Evolving Sexual Cultures: A New Framework for Navigating Intimate Challenges and Diversities!

To learn how I am going to create a sumptuous, if a bit top-heavy, layer cake attempting to put a lot of sweet-and-sugar sexuality ideas together, come to my Antioch University “Community Psychology In-Depth” monthly series this Wednesday, July 12, 12:30 to 2:00 p.m. either live at Antioch University’s Fourth Floor Library OR through Zoom. Please click to RSVP Live or Zoom! If you come live, we will give you LUNCH. If you go either live or Zoom, you will get the e-book I am in the process of finalizing on this very topic for FREE!

What is your sexual culture? I am feeling inspired by the “Sexual Cultures” series Sexual Cultures Series, such as "Black Gay Man" book by Robert F. Reid-Pharr and Boricua Pop: “Puerto Ricans and the Latinization of American Culture” by Frances Negron-Muntaner. And you must run out and buy Dr. Lauren Costine’s “Lesbian Love Addiction: Understanding the Urge to Merge and How to Heal When Things Go Wrong.”

You may not know of your own “personal culture,” because you might take your culture for granted, but I bet you have one! Are you aware of the role it plays in your personal happiness or personal suffering? And does your sexual culture overlap with another’s? Are you aware of what the other “cultures” do behind closed doors—or in public? And what about the “culture” of “sexual healing” (often wrongly pigeon-holed as “sex therapy, because it ought to become the norm)? Or the culture of “sexual spirituality?” or the way in esoteric wisdom sees sexuality as a ladder to the divine—“Song of Songs” or “Song of Myself,” anyone? And any thoughts about your “personal and confidential sexual culture” — the one you hardly share with anyone but have cultivated in secret for many years perhaps?

Imagine you could gain more fluency in these cultures, or you can also get more traveling in? We are allowed to travel to different countries even if we don’t speak the language (although it’s always good to know a few words, such as “thank you,” “excuse me,” “how much does this cost? and “where is the bathroom"?).

The gay couple has come to see me because, while the two men love each other very much, they are both what is called “bottoms,”and thought to throw in the towel. Because I saw the problem as rooted as much in “gay male relationship ambivalence,” as anything else, and I might refer them to this:

The lesbian couple has come to see me because they are reading Dr. Lauren Costine’s work and they want to stop the cycle of pursuit and distance. Dr. Lauren’s book looked like it was only about “love addiction,” but actually it was so much more, it was about being a woman-loving woman.

The trans-bisexual couple has come to see me because they want a system of communication for how the hormones change their mood and appearance and sexual attraction/orientation. I recommended this book during the course of our treatment.

The heterosexual married couple has come to see me because they agree they are engaging in “left-over sex.”
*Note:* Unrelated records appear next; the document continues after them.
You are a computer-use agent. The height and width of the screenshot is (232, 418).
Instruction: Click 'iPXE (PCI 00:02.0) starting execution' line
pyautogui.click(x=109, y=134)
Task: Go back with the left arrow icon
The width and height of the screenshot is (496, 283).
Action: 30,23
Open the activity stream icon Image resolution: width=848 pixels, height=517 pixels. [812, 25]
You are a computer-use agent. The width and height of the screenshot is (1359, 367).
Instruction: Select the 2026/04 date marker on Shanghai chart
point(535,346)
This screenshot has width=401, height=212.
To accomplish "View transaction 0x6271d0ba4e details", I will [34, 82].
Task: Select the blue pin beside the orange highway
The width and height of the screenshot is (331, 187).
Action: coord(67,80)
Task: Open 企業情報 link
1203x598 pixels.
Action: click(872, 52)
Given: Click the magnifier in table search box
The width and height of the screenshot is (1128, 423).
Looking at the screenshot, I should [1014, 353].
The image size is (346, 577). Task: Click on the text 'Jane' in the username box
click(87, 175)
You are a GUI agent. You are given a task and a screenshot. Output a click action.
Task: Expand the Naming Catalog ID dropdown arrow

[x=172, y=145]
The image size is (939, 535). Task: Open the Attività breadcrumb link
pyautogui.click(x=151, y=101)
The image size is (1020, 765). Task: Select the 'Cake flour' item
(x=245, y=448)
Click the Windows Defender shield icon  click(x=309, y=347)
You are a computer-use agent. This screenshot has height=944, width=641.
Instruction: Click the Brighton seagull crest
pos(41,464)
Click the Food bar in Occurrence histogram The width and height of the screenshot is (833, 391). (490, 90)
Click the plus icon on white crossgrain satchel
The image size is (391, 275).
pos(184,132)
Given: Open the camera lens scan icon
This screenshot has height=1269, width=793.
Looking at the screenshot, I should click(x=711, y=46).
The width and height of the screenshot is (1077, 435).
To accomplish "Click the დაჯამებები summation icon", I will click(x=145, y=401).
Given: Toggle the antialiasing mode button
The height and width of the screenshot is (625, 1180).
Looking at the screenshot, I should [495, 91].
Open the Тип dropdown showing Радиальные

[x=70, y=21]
Recently, I helped one couple come to terms with the fact that after six months, one member wanted to have sex all the time, and one did not want to have sex at all. Rather than diagnosing this as a “pursuer-distancer” or looking for the deep-seated roots of traumatic childhood sexuality, I could ascertain that one of its members was asexual. I helped educate them that asexuality is not a psychiatric condition but an identity and a sexual orientation. This person was also “demiromantic,” which is to say, an individual who does not experience romantic attraction until a close emotional bond is formed. So this person needed a lot more time to transpire before they felt an attachment. In contrast, the other member felt the passion almost immediately. Different cultures – not pathologies.

How can I work with so many different communities to help them wake up to their sexual potential?

While I was not explicitly trained in the line of thought called “sex therapy,” I have been trained in various psychodynamic, somatic, and integrative schools of study for the last thirty years. I have raised a heterosexual straight African American adopted son. So I have entered into the realm of what called be called a more “heteronormative” framework that differs from the Gay Liberation banner under which my adulthood blossomed. I had a brief taste of the Gay Sexual Revolution before the AIDS epidemic and consider some of the pioneers my teachers; those who have survived and those who have been felled. See Felice Picano’s Art and Sex in Greenwich Village! I have treated many different kinds of people and couples over the last thirty years in psychotherapy.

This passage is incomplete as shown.